(Supplied entries)
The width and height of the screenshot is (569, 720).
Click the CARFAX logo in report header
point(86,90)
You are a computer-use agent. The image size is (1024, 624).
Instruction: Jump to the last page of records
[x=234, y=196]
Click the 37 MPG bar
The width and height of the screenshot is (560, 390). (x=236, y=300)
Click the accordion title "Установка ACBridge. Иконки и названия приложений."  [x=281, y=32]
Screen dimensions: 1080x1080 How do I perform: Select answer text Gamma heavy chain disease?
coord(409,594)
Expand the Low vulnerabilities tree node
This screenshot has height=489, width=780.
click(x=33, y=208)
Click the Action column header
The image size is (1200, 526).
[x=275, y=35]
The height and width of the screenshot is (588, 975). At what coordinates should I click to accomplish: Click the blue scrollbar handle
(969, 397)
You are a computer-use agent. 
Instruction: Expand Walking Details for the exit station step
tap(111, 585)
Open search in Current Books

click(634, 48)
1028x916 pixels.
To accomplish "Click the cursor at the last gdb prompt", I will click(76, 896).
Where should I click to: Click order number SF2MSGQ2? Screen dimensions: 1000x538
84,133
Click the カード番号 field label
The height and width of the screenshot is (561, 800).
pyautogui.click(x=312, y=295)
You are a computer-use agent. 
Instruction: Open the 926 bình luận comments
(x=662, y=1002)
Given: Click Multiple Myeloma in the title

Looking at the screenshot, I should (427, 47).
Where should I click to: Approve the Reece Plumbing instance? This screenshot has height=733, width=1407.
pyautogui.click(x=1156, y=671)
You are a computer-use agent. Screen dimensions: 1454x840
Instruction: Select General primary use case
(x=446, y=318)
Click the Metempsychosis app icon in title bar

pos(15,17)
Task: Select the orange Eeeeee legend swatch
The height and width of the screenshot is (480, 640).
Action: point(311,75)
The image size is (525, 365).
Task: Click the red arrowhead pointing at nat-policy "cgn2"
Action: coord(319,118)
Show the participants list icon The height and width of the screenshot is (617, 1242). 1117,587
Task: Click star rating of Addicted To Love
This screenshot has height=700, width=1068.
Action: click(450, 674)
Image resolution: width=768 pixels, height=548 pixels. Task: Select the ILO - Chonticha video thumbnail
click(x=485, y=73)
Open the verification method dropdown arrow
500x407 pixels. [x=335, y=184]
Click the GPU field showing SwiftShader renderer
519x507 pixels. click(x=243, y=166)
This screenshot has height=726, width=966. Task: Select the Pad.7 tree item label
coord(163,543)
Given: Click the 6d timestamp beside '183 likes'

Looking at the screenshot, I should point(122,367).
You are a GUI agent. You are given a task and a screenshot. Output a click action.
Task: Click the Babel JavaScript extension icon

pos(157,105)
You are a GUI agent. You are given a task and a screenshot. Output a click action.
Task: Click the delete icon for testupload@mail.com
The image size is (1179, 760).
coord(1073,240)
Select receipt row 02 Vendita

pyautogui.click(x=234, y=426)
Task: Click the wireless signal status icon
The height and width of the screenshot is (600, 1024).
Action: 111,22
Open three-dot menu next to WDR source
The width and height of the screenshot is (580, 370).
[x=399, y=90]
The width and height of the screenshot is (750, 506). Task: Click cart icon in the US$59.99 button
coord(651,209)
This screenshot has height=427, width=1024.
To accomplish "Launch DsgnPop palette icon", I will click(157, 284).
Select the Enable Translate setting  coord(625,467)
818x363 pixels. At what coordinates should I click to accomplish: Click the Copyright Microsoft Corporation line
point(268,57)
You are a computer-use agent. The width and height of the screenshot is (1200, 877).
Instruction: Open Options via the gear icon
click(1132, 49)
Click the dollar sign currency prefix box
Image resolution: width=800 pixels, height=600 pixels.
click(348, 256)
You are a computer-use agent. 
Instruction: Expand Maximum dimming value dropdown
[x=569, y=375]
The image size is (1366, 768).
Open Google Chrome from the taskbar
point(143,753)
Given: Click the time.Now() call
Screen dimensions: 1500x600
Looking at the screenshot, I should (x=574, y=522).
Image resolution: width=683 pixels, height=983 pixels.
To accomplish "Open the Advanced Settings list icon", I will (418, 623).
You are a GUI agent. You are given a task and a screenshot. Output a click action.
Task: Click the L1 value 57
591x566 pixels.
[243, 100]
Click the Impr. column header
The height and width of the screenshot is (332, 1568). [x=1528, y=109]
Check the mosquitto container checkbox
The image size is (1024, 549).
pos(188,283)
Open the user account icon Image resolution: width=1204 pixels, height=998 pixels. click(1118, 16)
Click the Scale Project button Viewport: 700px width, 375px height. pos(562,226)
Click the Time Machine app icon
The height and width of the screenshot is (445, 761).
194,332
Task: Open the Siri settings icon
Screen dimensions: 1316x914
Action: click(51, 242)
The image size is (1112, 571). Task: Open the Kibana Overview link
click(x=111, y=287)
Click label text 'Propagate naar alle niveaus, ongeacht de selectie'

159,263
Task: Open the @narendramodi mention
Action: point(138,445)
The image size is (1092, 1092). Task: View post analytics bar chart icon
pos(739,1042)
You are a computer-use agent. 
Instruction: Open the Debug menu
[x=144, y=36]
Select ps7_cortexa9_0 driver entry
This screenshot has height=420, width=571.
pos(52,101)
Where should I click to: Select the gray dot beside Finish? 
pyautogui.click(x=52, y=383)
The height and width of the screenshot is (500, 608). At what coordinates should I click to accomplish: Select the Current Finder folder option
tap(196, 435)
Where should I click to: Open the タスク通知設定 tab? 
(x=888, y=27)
(End Supplied entries)
Would you please copy, word for word, everything above from the line containing "The height and width of the screenshot is (588, 975)." down to the line containing "1028x916 pixels.", those two lines included?

## Solution to the problem
The height and width of the screenshot is (588, 975). At what coordinates should I click to accomplish: Click the blue scrollbar handle
(969, 397)
You are a computer-use agent. 
Instruction: Expand Walking Details for the exit station step
tap(111, 585)
Open search in Current Books

click(634, 48)
1028x916 pixels.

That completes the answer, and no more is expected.